Collected data entries:
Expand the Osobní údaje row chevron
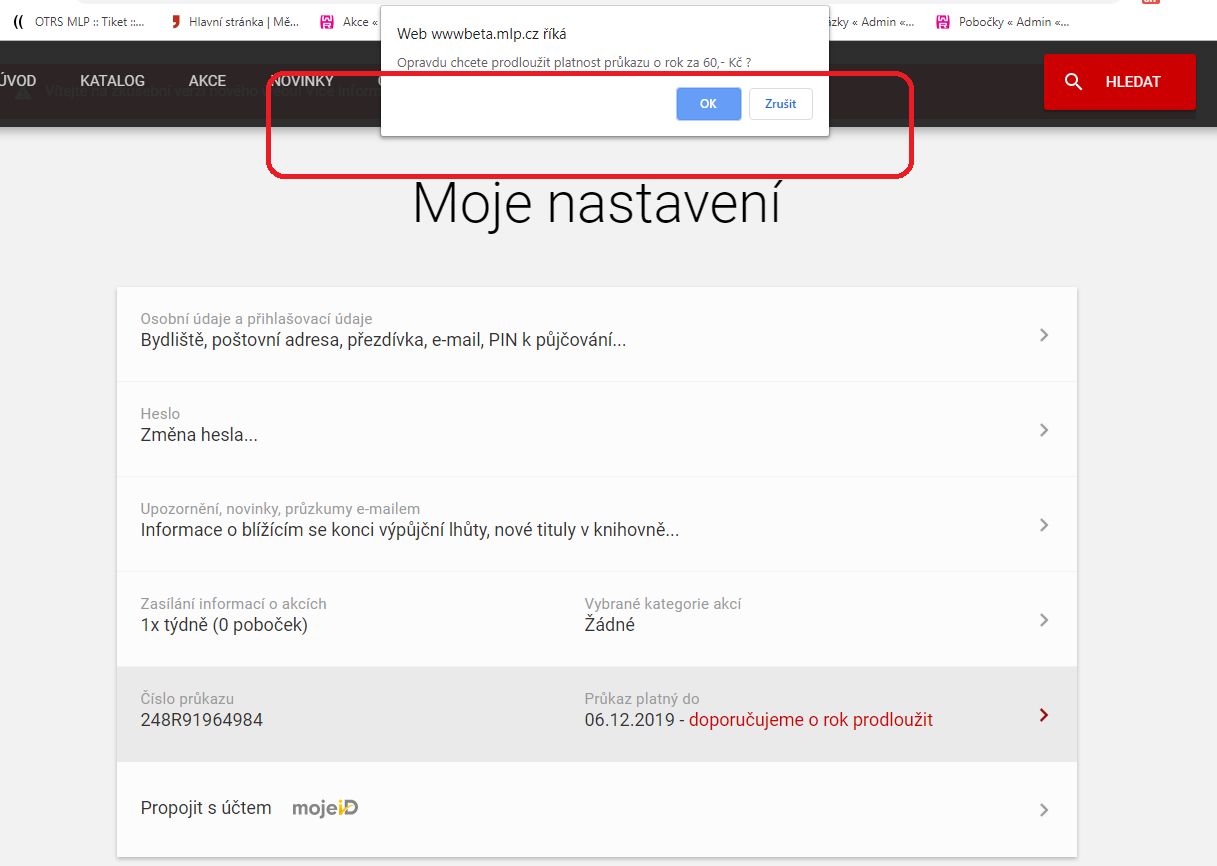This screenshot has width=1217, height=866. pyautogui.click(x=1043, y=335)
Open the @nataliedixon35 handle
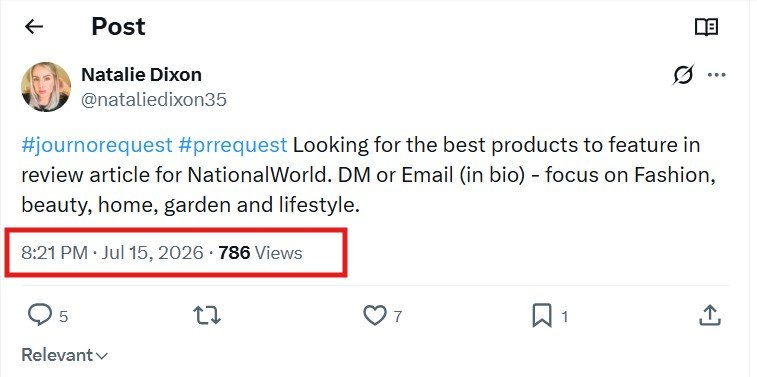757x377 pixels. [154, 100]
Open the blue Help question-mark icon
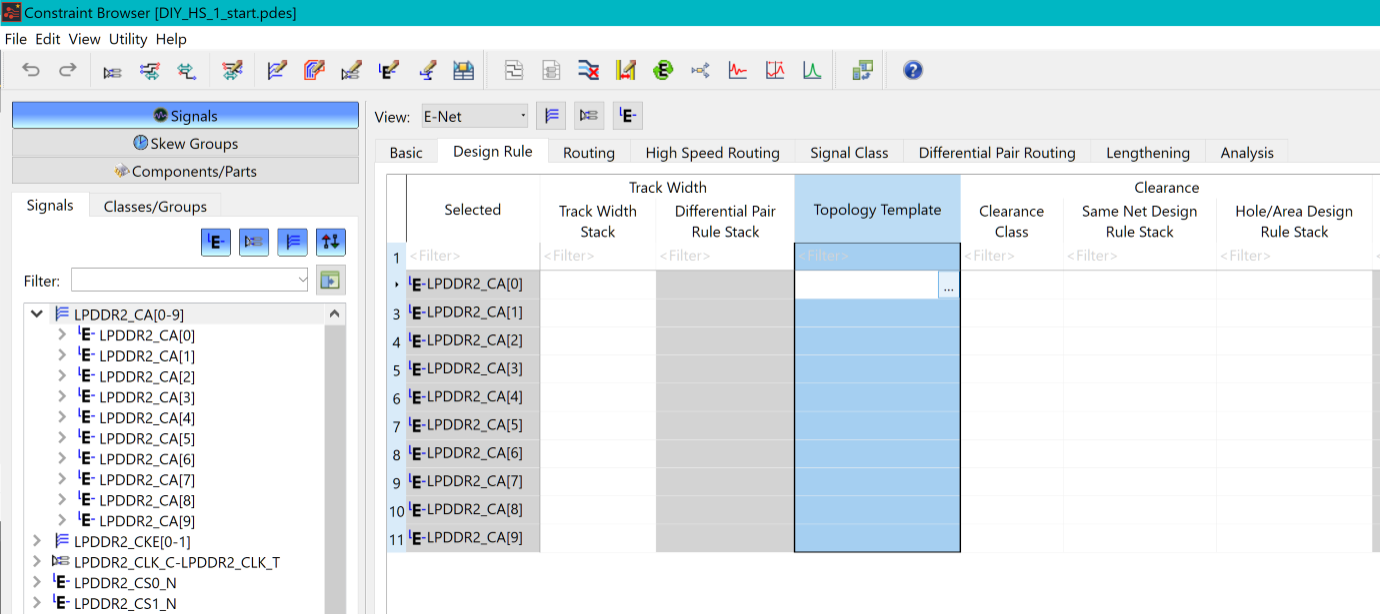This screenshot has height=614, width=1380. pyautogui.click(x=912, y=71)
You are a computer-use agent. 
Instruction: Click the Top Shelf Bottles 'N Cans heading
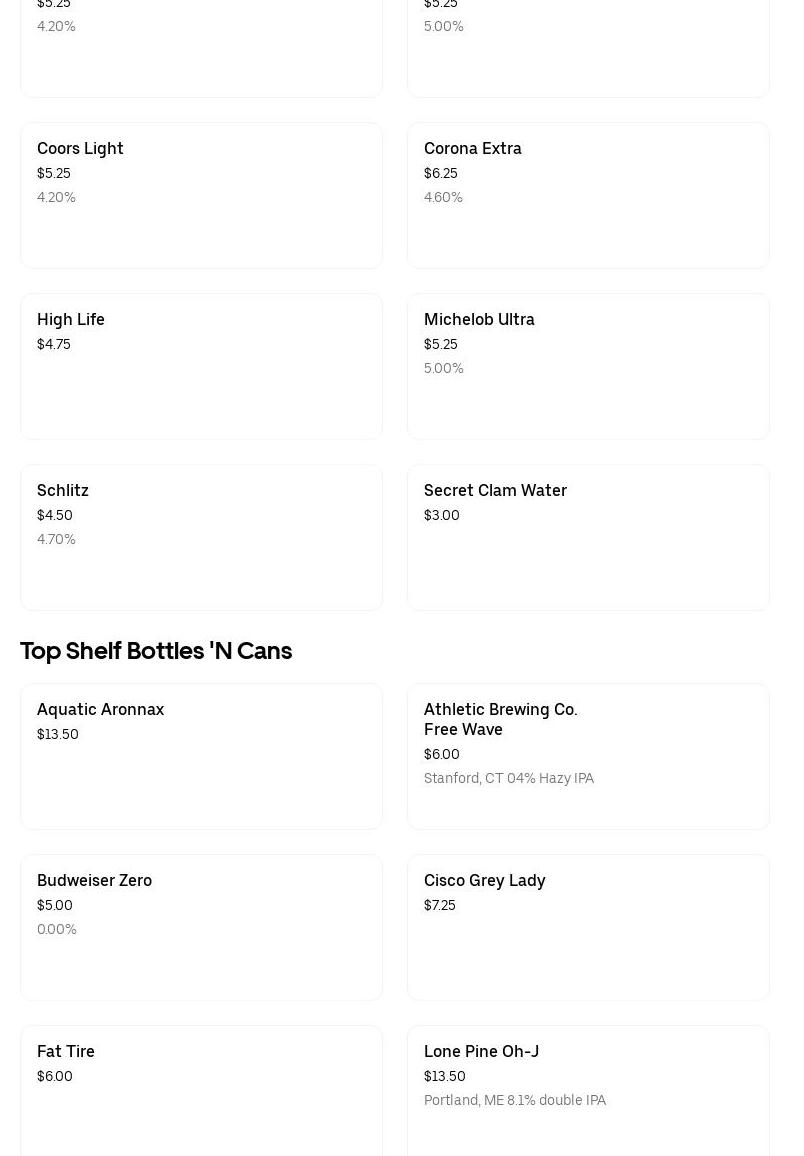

EXERCISE DESCRIPTION → Text only, no pictures: copy every entry exactly.

TASK ANSWER →
Expand the Osobní údaje row chevron
This screenshot has width=1217, height=866. pyautogui.click(x=1043, y=335)
Open the @nataliedixon35 handle
757x377 pixels. [154, 100]
Open the blue Help question-mark icon
This screenshot has height=614, width=1380. pyautogui.click(x=912, y=71)
You are a computer-use agent. 
Instruction: Click the Top Shelf Bottles 'N Cans heading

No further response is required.